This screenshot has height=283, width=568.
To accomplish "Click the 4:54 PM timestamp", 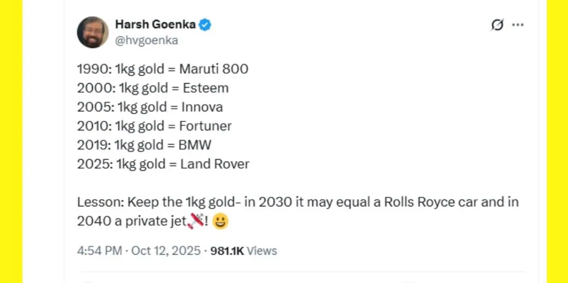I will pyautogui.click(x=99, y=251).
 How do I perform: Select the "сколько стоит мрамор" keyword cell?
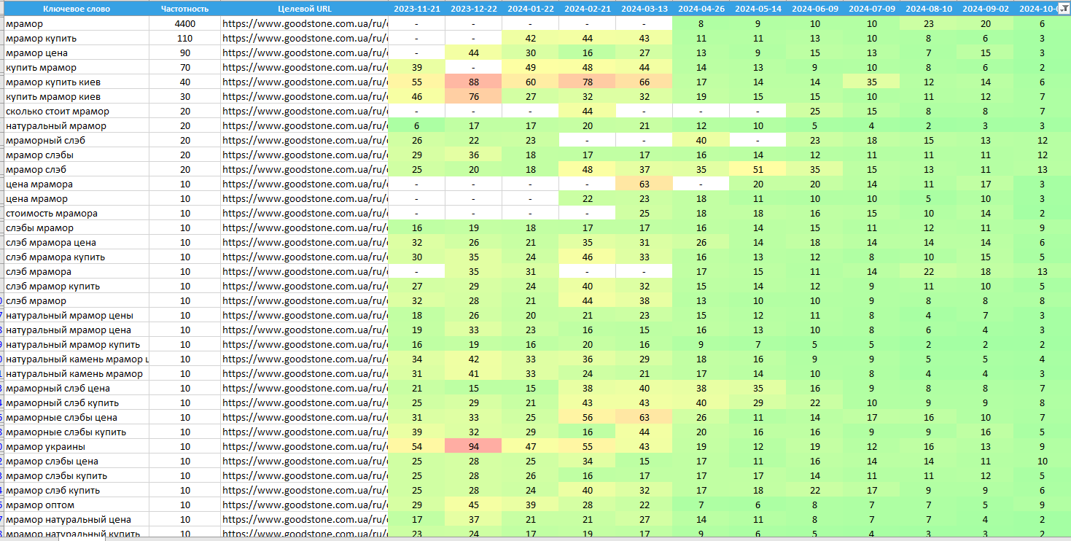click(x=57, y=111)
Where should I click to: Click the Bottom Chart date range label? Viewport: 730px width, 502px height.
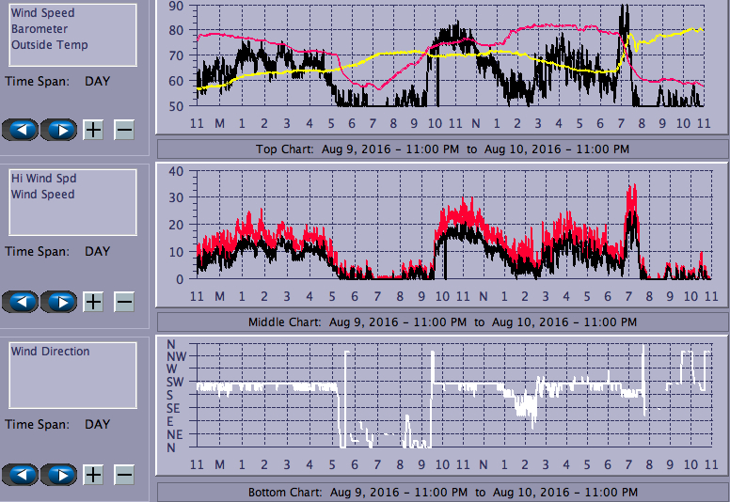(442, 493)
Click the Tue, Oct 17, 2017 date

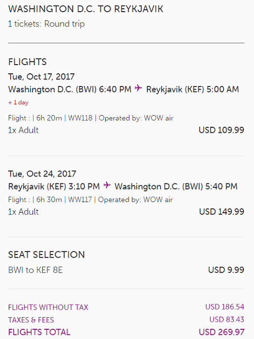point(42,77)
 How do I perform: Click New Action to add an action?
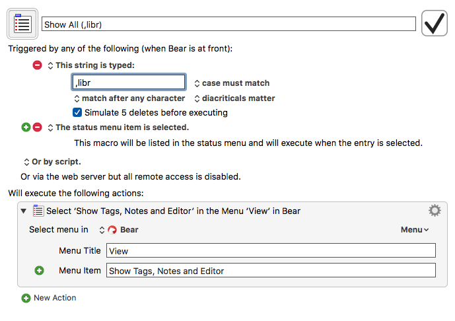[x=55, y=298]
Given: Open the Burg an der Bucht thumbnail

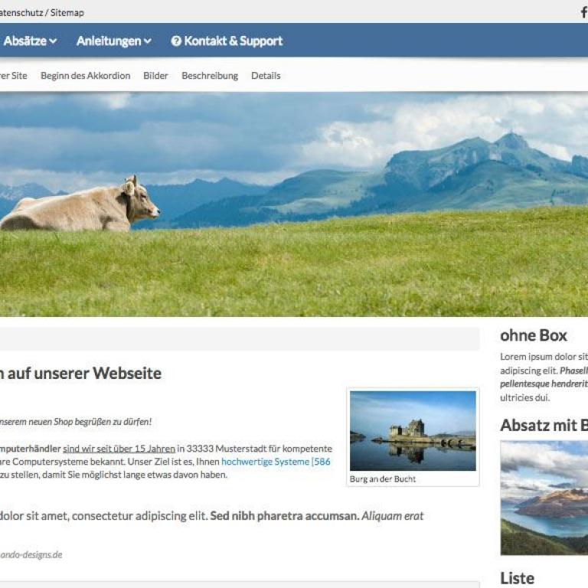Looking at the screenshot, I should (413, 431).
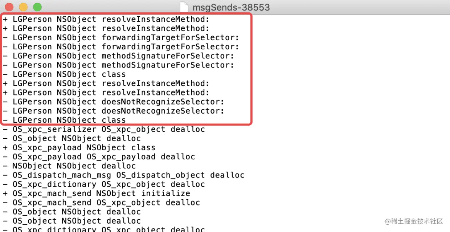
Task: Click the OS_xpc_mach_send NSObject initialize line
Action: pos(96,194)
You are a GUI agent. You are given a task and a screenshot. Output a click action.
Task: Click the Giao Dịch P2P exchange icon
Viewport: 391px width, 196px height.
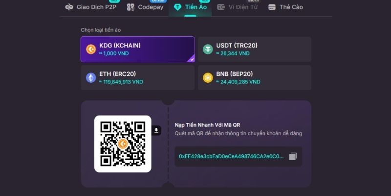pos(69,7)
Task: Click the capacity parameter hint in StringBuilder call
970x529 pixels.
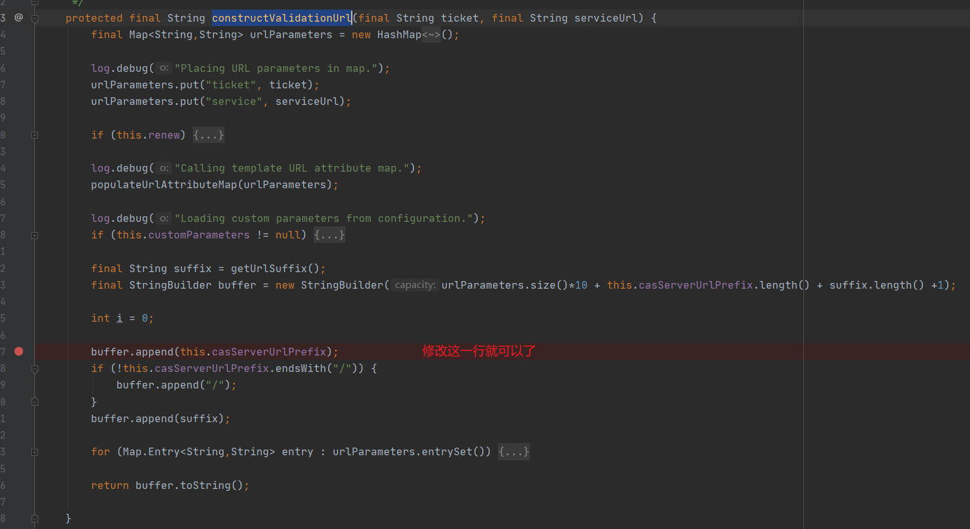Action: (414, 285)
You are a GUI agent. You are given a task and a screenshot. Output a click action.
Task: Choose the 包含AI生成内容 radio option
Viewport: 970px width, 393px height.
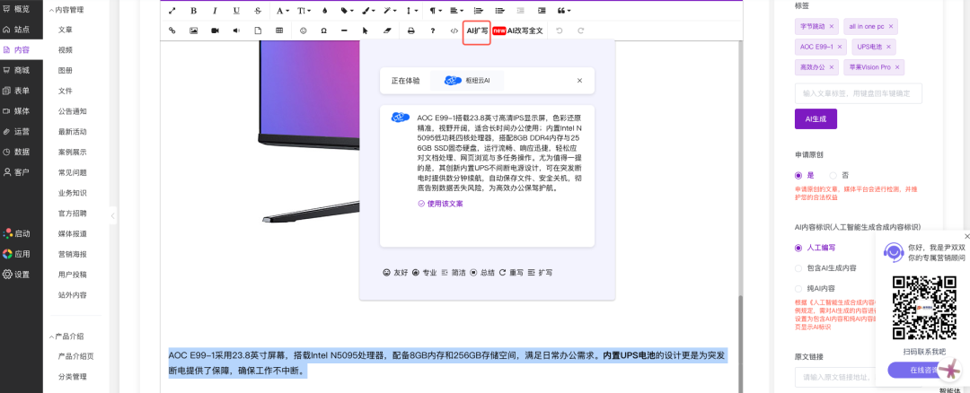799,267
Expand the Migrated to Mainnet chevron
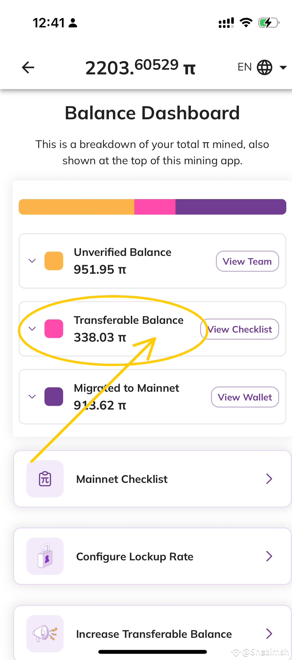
----------
WHAT THE TASK ASKS —
Please give again, word for word, the lines from the one containing "970x529 pixels." through the last line of the listing above, inclusive, and leave out pictures.

OUTPUT OF THE TASK —
970x529 pixels.
Action: (414, 285)
You are a GUI agent. You are given a task and a screenshot. Output a click action.
Task: Choose the 包含AI生成内容 radio option
Viewport: 970px width, 393px height.
799,267
Expand the Migrated to Mainnet chevron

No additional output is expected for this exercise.